◆ Work required: From the records that follow, copy every line in which "agent" appears.

◆ Information provided:
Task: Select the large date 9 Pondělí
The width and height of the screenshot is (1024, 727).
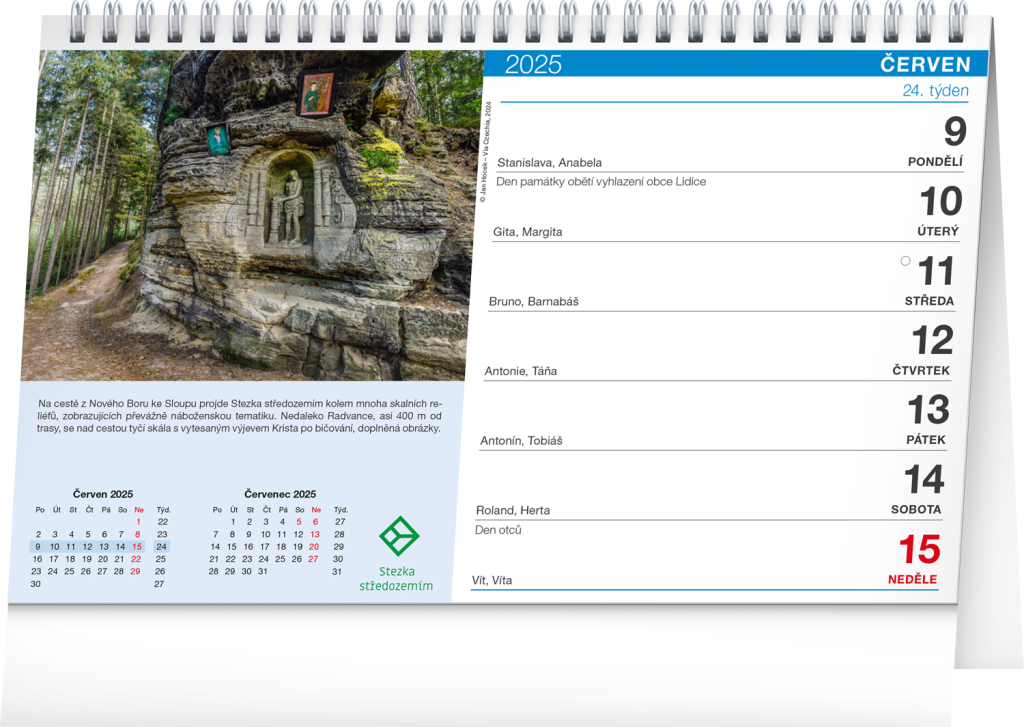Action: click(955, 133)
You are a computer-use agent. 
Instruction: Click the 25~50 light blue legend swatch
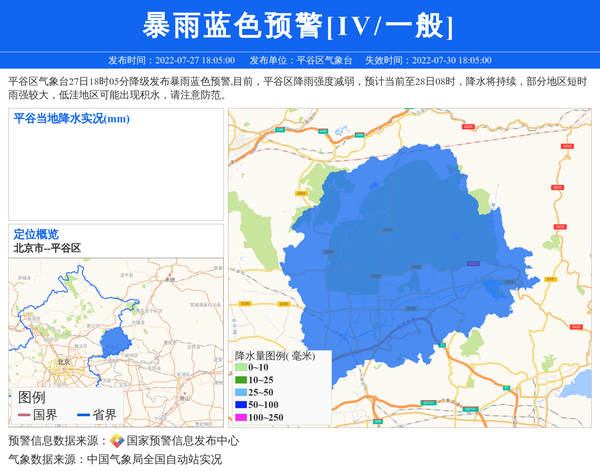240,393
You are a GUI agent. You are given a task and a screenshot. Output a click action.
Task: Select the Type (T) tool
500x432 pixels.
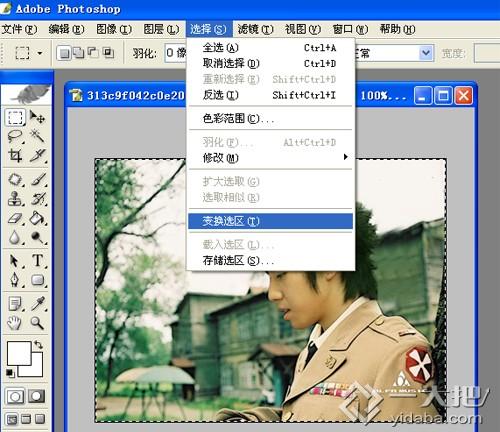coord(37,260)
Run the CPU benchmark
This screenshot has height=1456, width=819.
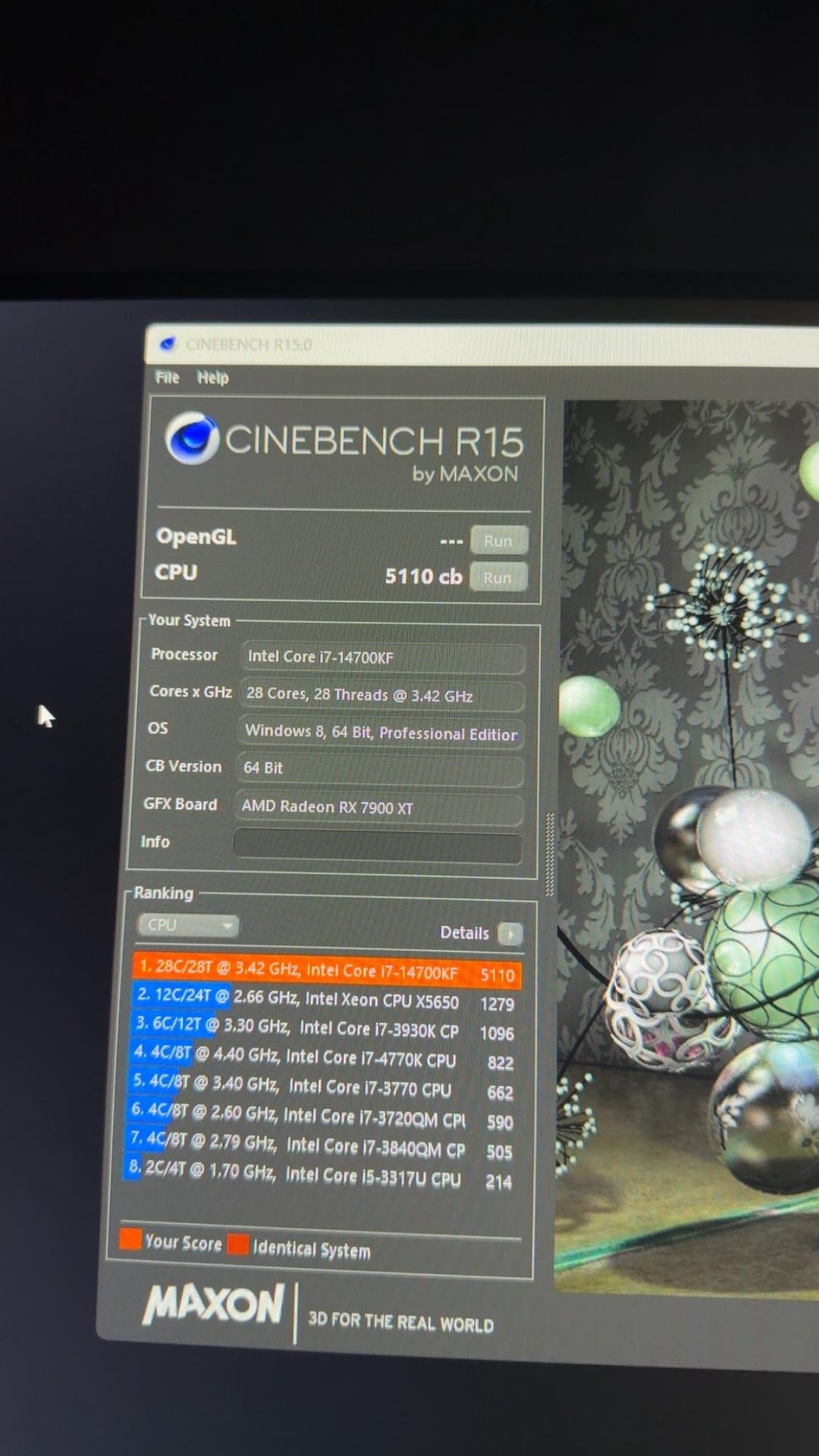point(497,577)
* * *
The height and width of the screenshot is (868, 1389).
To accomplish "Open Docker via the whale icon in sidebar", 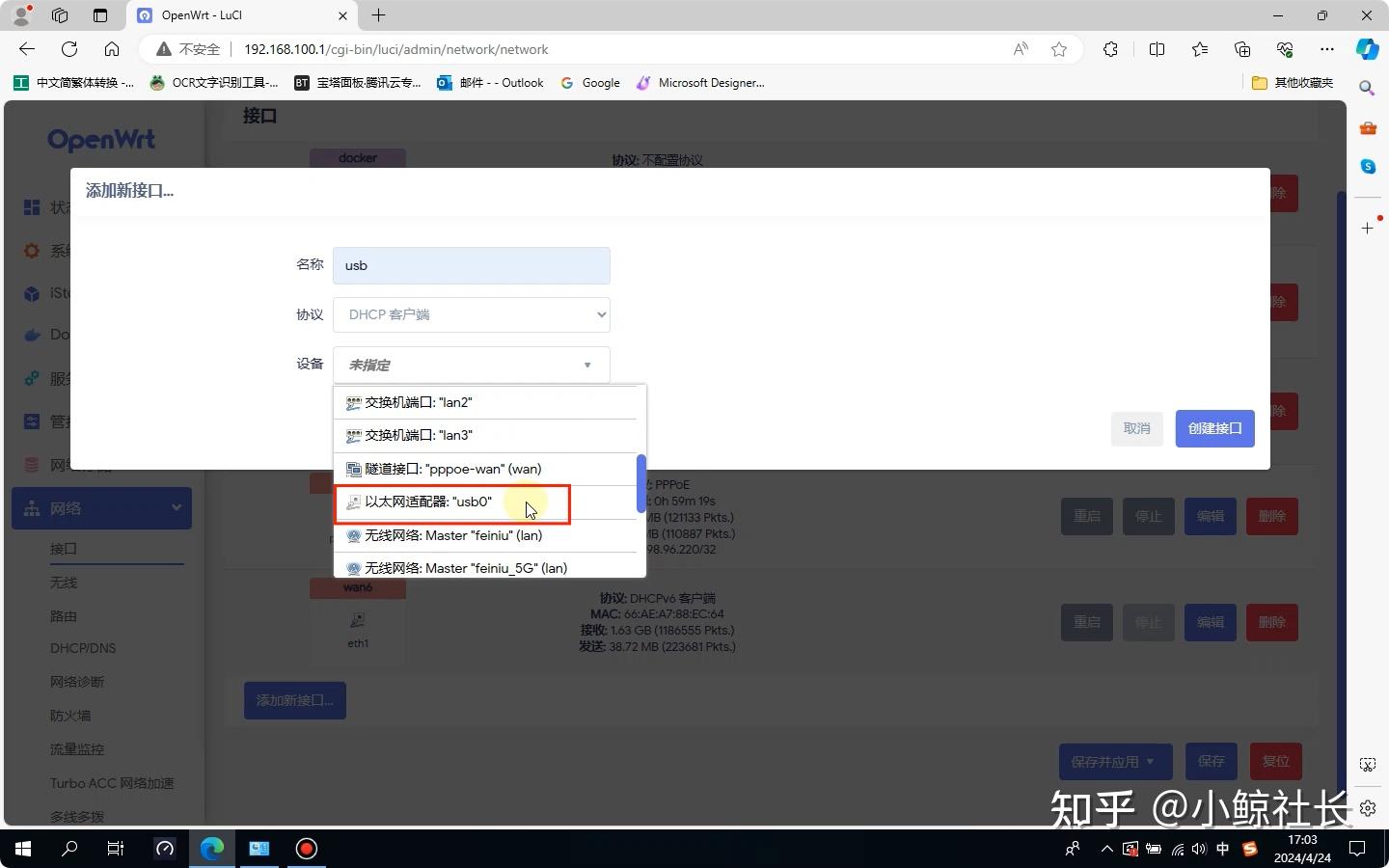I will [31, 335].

◆ Exercise response:
You are a computer-use agent. 
You are a GUI agent. You are given a task and a screenshot. Output a click action.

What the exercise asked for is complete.